Sosyal medyada günün en çok konuşulan olaylarından olan Eski eşi tarafından kızı önünde boğazından bıçaklanan Emine Bulut Ülke gündemine bomba gibi düştü.

Kırıkkale'de eski eşi tarafından boğazından bıçaklanan Emine Bulut'un "Ben ölmek istemiyorum" demesi ve yanında bulunan 10 yaşındaki kızının "Anne lütfen ölme" diyerek ağladığı anlar yürekleri dağladı.

Kırıkkale'de eski eşi Fedai Baran (43) tarafından bıçaklanan Emine Bulut'un (38), hastanede ölmeden önce olay yerinde çekilen son görüntüleri sosyal medyada gündem oldu.

Görüntüde Emine Bulut, "Ben ölmek istemiyorum" derken, yanında bulunan 10 yaşındaki kızı F.B.B.'nin "Anne lütfen ölme" diyerek ağladığı görüldü.

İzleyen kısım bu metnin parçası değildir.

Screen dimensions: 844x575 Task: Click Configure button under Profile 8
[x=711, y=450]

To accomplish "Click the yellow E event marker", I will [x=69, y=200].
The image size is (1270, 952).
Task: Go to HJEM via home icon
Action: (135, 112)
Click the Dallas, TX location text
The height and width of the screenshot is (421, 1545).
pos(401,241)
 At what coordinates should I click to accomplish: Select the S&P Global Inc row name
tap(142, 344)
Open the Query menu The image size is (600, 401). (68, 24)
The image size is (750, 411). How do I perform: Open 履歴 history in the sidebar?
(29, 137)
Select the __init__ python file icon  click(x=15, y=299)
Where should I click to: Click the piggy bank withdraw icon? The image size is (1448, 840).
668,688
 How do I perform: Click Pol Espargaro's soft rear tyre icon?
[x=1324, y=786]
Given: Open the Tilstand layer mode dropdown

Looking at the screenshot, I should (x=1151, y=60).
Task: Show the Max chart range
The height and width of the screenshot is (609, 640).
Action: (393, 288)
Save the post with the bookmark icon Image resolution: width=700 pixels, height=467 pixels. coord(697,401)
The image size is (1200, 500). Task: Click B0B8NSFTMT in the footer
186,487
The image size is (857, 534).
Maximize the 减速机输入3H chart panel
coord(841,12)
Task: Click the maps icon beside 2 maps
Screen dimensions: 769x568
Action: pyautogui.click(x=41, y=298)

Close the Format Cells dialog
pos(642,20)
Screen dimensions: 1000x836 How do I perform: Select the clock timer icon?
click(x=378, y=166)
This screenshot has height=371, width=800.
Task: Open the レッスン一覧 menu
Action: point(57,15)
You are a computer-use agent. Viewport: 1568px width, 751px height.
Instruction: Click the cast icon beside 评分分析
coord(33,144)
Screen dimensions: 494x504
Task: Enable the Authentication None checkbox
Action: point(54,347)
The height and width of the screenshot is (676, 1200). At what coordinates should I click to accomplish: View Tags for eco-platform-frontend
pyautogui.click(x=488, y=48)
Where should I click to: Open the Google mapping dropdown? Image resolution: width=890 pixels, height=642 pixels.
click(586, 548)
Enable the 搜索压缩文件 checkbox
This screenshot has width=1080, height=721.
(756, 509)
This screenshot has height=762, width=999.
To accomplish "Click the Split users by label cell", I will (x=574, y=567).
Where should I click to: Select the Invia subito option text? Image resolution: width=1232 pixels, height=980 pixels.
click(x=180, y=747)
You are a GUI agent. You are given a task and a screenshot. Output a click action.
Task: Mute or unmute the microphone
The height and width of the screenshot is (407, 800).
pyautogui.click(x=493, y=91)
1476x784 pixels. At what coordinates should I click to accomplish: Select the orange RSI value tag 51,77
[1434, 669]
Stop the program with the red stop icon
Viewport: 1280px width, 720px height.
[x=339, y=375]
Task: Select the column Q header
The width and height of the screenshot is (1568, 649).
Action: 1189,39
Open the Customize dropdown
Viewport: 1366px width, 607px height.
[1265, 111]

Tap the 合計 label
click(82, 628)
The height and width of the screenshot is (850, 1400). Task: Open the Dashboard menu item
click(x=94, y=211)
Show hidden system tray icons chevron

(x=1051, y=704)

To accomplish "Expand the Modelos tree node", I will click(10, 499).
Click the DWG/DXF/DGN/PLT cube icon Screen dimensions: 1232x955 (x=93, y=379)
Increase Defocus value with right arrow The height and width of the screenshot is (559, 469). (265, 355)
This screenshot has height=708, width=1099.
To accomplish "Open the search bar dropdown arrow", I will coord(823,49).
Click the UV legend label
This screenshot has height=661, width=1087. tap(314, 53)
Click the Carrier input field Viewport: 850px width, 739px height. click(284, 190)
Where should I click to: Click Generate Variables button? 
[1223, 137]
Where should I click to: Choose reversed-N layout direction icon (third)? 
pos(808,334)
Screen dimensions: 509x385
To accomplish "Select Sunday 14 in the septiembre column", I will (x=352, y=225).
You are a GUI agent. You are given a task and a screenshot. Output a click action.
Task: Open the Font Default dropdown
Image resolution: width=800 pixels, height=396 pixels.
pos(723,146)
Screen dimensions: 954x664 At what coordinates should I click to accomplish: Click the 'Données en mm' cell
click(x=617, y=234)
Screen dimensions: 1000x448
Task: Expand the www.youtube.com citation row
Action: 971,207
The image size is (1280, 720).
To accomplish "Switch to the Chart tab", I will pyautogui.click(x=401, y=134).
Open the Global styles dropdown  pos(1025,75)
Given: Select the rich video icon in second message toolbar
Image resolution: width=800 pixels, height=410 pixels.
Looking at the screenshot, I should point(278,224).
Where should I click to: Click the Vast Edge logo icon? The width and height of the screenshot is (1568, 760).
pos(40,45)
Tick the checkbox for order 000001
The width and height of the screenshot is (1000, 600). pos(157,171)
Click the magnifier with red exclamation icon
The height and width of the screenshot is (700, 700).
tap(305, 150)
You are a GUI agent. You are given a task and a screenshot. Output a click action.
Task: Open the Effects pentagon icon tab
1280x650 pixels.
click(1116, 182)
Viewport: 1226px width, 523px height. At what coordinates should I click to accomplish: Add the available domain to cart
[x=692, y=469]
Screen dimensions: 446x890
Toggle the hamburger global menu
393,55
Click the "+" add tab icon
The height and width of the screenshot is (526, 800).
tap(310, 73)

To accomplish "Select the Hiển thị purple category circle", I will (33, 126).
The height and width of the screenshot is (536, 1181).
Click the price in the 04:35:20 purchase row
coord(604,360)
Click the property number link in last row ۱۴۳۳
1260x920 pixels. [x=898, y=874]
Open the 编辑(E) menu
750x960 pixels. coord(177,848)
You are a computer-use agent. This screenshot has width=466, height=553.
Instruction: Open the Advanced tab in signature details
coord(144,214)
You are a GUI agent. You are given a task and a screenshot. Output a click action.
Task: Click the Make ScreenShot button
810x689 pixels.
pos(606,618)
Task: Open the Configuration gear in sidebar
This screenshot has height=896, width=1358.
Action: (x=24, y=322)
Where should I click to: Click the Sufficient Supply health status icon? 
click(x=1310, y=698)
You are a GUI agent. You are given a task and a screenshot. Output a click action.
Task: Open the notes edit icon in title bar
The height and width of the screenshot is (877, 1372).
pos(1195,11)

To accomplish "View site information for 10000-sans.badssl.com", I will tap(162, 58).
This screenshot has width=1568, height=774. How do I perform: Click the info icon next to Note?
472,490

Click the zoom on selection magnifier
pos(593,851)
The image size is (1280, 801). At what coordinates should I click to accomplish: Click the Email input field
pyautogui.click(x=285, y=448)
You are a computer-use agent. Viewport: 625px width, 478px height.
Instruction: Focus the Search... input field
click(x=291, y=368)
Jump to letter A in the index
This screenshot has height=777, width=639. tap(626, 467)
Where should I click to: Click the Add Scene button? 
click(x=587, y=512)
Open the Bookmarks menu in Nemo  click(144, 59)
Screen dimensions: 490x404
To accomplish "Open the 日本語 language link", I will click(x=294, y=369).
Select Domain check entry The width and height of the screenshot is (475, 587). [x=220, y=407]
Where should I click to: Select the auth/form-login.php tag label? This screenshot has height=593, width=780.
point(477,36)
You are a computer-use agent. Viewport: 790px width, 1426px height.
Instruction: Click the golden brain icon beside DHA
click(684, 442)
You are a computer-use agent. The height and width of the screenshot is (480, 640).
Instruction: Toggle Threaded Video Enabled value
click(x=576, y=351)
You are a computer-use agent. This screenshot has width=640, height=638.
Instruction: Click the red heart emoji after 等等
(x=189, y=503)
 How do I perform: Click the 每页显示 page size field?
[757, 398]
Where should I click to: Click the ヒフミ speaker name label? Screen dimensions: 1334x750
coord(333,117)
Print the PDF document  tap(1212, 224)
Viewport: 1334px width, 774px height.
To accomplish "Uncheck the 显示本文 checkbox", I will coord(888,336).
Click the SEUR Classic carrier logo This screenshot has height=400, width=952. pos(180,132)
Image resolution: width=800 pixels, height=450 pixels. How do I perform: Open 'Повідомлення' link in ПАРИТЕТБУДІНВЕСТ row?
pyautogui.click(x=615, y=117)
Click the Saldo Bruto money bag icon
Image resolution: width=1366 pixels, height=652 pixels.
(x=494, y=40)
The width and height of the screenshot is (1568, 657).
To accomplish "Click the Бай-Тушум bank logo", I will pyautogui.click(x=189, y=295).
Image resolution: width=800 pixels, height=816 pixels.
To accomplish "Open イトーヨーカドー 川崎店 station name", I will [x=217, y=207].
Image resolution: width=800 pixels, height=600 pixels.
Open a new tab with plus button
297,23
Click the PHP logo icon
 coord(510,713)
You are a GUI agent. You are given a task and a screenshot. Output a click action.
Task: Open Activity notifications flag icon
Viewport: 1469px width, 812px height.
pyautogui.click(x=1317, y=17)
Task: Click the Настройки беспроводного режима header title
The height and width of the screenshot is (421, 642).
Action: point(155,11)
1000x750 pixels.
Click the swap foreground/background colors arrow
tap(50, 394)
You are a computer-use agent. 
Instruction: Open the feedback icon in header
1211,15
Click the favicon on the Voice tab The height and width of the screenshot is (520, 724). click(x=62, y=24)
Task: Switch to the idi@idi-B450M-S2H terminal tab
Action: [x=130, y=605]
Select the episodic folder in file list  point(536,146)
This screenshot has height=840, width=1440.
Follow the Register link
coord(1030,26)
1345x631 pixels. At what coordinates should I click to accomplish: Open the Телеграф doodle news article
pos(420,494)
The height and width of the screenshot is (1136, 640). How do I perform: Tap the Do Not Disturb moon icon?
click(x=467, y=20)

Sosyal medya kullanıcılar cani Baran'a tepki göstererek Türkiye'deki kadın cinayetlerine dikkat çekti.

Emine Bulut kanlar içinde kalırken, Fedai Baran taksiye binerek kaçtı.

İhbar üzerine gelen sağlık ekipleri, yaralanan Emine Bulut ile olayın etkisiyle şoka giren kızı F.B.B.'yi ambulansla Yüksek İhtisas Hastanesi'ne kaldırdı.

Tedaviye alınan Bulut, doktorların tüm çabasına rağmen hayatını kaybetti.

Emine Bulut'un olayın hemen ardından olay yerinde çekilen görüntüsünde bıçakladıktan saniyeler sonra çekilen görüntüde kanlar içinde olan ve ayakta durmakta zorlanan Emine Bulut'un "Ben ölmek istemiyorum" diyerek feryat ettiği görüldü.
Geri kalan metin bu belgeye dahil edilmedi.